• _本文_
==*==

高齢者が交通事故に遭った場合の注意点

 

 

高齢者が交通事故に遭った場合、特に注意すべき4つのポイントをご説明します。

 

 

高次脳機能障害のリスク

 

特に高齢者が頭部を打ってしまった場合、高次脳機能障害の症状が出る可能性があります。

 

交通事故の被害に遭った後に、怒りっぽくなるなど性格が変化したり、物忘れが激しくなるなど記憶力が低下したりした場合には、

 

高次脳機能障害の症状である可能性があり、注意が必要です。

 

もっとも、認知症などの加齢性のものである可能性もありますから、慎重な判断が必要となります。

==*==

• _データ抜粋_
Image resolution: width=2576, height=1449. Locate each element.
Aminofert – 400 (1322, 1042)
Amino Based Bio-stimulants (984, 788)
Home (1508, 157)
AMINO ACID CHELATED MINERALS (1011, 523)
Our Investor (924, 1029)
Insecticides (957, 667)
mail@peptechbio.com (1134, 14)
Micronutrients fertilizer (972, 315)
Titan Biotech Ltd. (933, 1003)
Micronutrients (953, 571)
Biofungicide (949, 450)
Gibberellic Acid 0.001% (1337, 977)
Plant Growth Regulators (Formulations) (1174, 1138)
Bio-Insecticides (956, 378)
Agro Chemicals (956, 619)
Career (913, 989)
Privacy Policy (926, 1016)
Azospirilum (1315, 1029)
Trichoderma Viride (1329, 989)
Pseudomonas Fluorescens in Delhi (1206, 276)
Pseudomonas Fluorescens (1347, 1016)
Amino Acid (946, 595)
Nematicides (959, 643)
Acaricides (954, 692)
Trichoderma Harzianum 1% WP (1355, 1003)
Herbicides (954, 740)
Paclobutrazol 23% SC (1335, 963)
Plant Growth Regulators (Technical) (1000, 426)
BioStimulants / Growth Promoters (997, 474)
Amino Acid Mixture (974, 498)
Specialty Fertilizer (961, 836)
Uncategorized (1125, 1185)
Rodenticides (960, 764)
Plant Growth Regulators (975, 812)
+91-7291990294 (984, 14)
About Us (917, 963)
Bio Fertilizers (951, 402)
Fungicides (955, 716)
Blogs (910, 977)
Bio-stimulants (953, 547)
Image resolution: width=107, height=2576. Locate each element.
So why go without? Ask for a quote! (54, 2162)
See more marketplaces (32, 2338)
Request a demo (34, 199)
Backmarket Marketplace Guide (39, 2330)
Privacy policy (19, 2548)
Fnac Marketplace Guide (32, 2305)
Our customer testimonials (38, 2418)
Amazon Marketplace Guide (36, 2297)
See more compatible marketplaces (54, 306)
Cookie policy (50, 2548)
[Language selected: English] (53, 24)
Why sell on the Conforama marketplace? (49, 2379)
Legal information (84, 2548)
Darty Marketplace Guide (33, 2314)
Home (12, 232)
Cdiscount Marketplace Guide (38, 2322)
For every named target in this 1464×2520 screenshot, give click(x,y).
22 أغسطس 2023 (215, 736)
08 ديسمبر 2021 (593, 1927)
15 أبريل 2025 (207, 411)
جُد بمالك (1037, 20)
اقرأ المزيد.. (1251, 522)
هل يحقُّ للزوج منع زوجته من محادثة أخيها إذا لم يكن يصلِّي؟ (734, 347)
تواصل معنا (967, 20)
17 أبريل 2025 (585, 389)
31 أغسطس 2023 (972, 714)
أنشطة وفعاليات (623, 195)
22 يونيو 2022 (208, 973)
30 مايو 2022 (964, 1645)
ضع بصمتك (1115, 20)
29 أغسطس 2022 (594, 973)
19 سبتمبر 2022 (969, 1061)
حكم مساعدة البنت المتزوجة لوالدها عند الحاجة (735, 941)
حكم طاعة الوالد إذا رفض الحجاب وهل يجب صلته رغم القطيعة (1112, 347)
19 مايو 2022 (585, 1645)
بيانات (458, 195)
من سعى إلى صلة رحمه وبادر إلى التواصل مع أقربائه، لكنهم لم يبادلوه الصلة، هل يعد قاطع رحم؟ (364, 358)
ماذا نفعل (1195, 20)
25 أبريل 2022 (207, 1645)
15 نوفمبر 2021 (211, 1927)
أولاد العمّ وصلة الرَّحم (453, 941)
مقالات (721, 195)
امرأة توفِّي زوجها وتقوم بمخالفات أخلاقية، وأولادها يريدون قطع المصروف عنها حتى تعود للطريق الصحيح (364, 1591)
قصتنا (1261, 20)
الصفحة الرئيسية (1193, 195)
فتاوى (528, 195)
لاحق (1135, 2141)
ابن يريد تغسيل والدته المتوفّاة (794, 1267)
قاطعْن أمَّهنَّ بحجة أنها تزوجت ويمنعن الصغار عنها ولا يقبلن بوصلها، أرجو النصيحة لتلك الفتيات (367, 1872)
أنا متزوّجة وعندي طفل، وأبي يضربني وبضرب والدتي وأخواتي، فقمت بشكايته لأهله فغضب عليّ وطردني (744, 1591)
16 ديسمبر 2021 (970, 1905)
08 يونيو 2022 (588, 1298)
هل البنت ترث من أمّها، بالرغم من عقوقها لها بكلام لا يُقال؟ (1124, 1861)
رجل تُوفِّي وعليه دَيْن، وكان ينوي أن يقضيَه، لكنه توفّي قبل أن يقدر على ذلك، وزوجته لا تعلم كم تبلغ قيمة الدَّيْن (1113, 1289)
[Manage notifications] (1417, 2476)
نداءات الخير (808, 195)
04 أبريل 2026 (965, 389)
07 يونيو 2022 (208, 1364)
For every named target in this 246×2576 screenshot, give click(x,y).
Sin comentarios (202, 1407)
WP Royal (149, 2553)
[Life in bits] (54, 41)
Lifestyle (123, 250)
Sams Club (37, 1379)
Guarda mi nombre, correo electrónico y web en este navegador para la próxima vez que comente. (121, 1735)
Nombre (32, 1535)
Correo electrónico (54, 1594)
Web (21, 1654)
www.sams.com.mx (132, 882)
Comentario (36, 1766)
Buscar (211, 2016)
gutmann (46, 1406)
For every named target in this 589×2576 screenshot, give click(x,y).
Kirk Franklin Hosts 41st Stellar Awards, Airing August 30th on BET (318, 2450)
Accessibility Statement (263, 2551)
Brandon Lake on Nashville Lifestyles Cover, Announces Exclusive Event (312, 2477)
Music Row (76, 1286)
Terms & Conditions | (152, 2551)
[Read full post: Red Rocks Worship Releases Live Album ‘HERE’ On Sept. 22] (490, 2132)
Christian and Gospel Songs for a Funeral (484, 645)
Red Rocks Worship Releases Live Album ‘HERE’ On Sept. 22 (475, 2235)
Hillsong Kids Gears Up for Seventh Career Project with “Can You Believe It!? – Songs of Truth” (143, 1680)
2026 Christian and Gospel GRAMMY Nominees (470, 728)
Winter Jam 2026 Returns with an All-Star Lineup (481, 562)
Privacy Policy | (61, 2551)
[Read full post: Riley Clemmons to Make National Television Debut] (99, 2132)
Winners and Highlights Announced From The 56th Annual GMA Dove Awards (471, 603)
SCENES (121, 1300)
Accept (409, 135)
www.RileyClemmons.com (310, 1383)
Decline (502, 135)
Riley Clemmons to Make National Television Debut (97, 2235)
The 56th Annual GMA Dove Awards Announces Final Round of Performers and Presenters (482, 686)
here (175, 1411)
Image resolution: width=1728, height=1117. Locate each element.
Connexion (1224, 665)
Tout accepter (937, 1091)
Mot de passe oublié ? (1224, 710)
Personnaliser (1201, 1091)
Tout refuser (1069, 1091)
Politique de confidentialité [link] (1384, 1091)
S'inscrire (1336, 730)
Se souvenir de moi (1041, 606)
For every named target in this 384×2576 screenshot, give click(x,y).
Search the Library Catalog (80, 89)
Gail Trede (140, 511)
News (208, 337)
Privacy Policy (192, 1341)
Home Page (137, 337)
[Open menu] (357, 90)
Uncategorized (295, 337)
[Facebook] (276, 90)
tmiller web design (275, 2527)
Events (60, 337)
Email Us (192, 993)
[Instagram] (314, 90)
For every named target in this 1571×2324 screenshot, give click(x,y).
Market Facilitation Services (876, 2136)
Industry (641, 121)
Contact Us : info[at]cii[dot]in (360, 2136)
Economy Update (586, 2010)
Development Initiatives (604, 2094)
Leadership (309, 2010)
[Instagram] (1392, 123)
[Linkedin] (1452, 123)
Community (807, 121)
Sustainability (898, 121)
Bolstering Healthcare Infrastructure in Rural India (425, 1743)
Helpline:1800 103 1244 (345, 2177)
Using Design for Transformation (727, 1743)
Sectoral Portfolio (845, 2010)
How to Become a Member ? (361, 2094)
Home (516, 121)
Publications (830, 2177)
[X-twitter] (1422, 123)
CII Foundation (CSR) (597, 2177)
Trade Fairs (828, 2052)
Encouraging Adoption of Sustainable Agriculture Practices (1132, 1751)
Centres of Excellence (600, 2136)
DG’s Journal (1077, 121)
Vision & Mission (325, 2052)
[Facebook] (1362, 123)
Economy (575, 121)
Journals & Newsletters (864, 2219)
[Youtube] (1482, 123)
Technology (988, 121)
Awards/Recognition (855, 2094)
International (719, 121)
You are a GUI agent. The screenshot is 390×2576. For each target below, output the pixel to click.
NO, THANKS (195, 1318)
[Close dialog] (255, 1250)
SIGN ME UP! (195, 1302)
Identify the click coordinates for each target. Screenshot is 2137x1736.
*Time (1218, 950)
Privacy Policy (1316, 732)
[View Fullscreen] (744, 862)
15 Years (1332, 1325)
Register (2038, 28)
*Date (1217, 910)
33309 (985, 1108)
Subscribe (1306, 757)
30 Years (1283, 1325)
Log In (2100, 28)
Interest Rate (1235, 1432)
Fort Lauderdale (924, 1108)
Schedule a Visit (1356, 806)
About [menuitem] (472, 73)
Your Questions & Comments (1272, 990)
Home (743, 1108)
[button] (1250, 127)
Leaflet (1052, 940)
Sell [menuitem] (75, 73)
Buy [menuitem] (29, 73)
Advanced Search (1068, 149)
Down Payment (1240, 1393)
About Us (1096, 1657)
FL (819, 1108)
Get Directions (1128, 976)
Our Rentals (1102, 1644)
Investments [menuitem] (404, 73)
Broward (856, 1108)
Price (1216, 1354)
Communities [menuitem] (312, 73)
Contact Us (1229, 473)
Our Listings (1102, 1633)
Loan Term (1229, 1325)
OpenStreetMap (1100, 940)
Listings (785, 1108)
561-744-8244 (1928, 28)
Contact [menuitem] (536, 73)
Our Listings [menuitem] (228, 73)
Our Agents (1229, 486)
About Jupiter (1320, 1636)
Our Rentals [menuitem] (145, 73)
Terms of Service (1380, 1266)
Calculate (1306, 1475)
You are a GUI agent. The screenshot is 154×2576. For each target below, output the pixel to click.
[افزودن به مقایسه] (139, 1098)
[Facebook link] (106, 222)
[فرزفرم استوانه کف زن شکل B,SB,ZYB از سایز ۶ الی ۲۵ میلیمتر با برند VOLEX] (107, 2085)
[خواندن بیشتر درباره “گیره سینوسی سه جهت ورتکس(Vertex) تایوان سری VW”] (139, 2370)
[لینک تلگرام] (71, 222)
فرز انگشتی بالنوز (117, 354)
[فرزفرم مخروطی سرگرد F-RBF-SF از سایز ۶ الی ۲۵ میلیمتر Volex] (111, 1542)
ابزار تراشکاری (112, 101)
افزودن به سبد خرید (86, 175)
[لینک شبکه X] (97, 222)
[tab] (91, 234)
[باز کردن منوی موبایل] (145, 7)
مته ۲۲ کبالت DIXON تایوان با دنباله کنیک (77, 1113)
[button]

==*==

• _課題内容_
高齢者が交通事故に遭った場合の注意点を説明した文章を、最後の文の後から書き継ぐこと。

• _解答_
成年後見の制度の検討

 

事故の影響により、判断力が低下してしまった場合、交通事故の被害に遭った高齢者自身が、

 

損害賠償請求権を行使することが難しくなったり、

 

弁護士と委任契約を取り交わすことが法律上できなくなったりするリスクがあります。

 

程度の問題がありますが、判断能力が相当程度低下してしまった場合には、家庭裁判所に成年後見人の選任を申し立てることを検討します。

 

成年後見人が選任されれば、成年後見人がご本人様の代理人として、法律行為をすることが可能となります。

 

当事務所では成年後見人選任のお手伝いも可能ですから、お気軽にご相談ください。

 

 

介護等の負担

 

高齢者が交通事故の被害に遭った場合、介護等の負担が増えたり、ご家族の方が入院や通院に付き添うことが増えたりする可能性があります。

 

ご家族の方が介護等をした際は、介護の大変さや被害者の症状の重さをメモとして記録しておくと良いです。

 

いつ付き添ったかなどを思い出せない状況だと、相手方保険会社が付添費用の支払いを拒否したり、

 

裁判で付添の必要性を立証することができなくなってしまうリスクがあるからです。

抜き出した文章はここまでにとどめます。